Sunday, May 18, 2014

Complexity


There is a fixed amount of time any of us can do something. We also have a limited range of abilities, partly innate and partly determined by experience. Knowledge is often incomplete, and not always accurate. Even if we have the knowledge and abilities, we may not have the opportunity to do it, depending upon conditions that aren’t under our control. If we are successful in doing that “something,” it will almost certainly cause other things to happen, which we may or may not be able to anticipate, fully understand, or control: things that could either support or get in the way of meeting the goals that govern what we’re doing in the first place. In short, we’re pretty much stuck with the fact that our decisions will be imperfectly conceived and executed, and have unintended consequences.

In a complex system like a business, a government, a society, or a natural ecological community (“ecosystem”), there is a lot of activity with a lot of consequences, intended and unintended. The system survives if, on average, the healthy consequences are greater than the harmful ones; and it dies if the reverse is true.
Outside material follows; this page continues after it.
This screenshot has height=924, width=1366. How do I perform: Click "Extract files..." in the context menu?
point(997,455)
Nature deals with the problem of survival by spreading out risk. In a healthy ecosystem, no individual or species has too much power over the others; so that if something happens to it, something else can pick up the slack. There are also many interactions, but none that will have such a large impact on the entire community that everyone will suffer if its consequences are unhealthy. Because each individual is both a consumer and a resource, the amount of life in the system increases to a maximum; and because there are many types of resources (species), the longevity of the system is also increased.

For most of humanity’s existence, hunter-gatherers lived in small groups that used what they found, and limited their populations accordingly, resulting in a trade of population for longevity. Since the beginning of civilization, perhaps out of necessity stemming from changing conditions, and aided by improvements in technology, we reversed that trade by enlisting more people to find resources and then used them to create artificial environments increasingly tailored to the wants and needs of individuals. Today’s organizations (such as governments and business) are the latest innovation in “cultural technology,” systems that have enabled this dynamic to proceed exponentially.
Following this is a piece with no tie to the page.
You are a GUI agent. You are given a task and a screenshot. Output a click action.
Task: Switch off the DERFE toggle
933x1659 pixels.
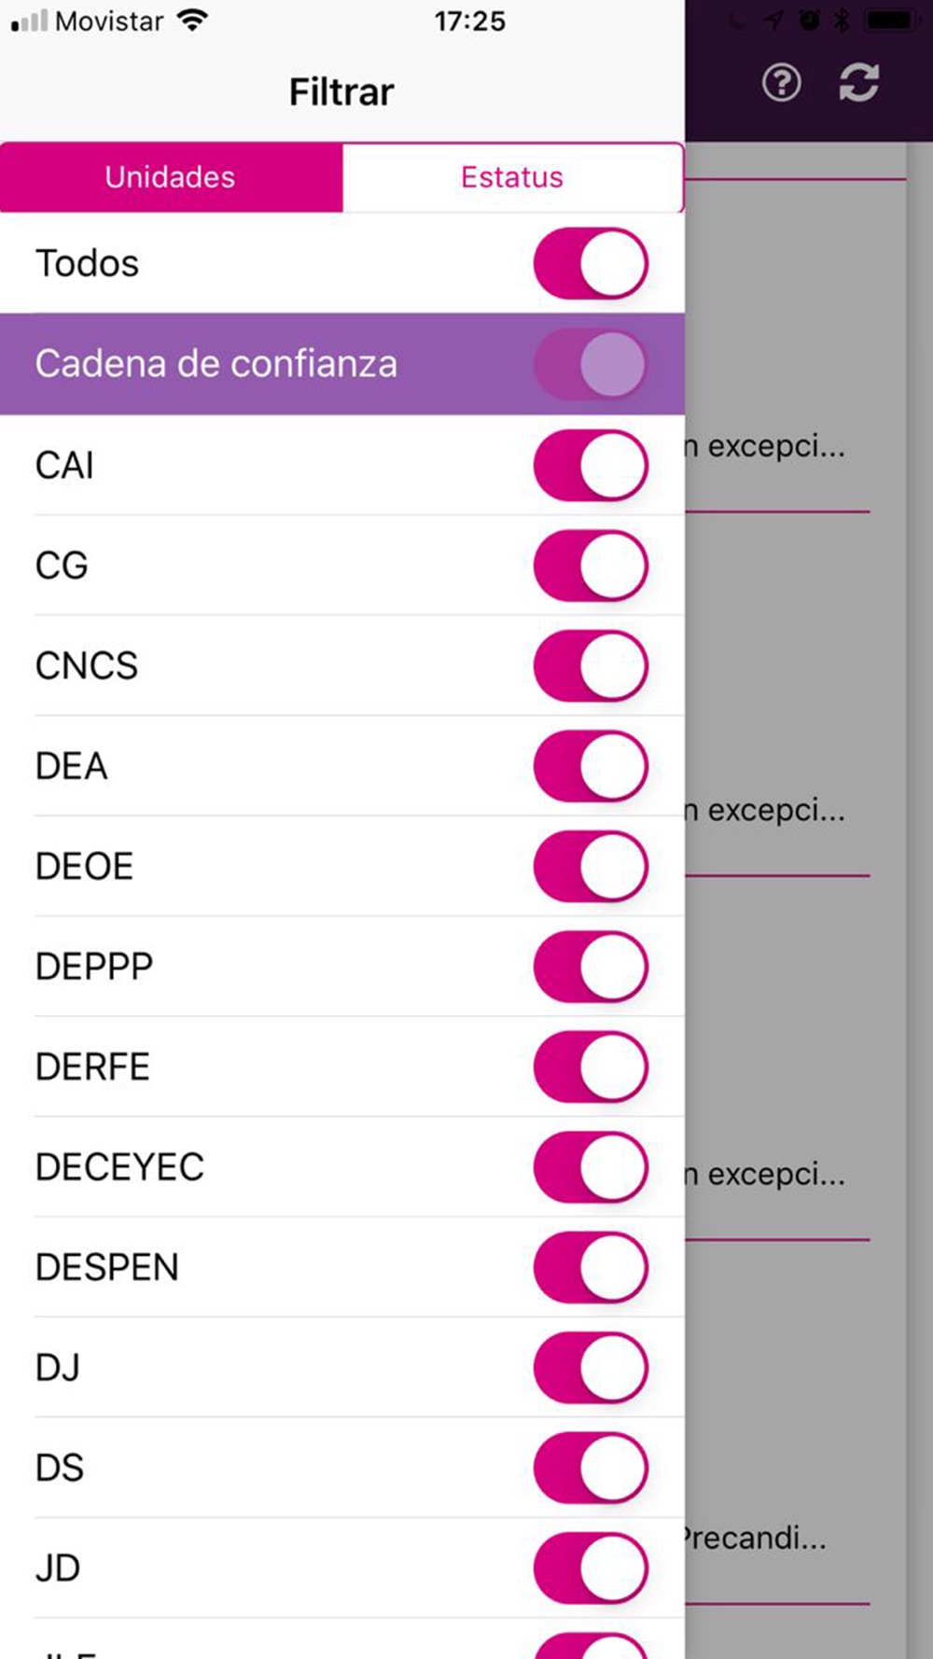[x=591, y=1067]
The complexity of our organizations (indeed, civilization as a whole), is exactly what we need it to be, as long as we can count on getting more people and more resources to help make up the difference between what we’ve actually got and what we want to get. What’s causing pain now, is that we’ve hit a limit in resources and people, and the unhealthy consequences of our actions (especially those of a few people who have a large amount of power) are not being entirely offset by healthy ones.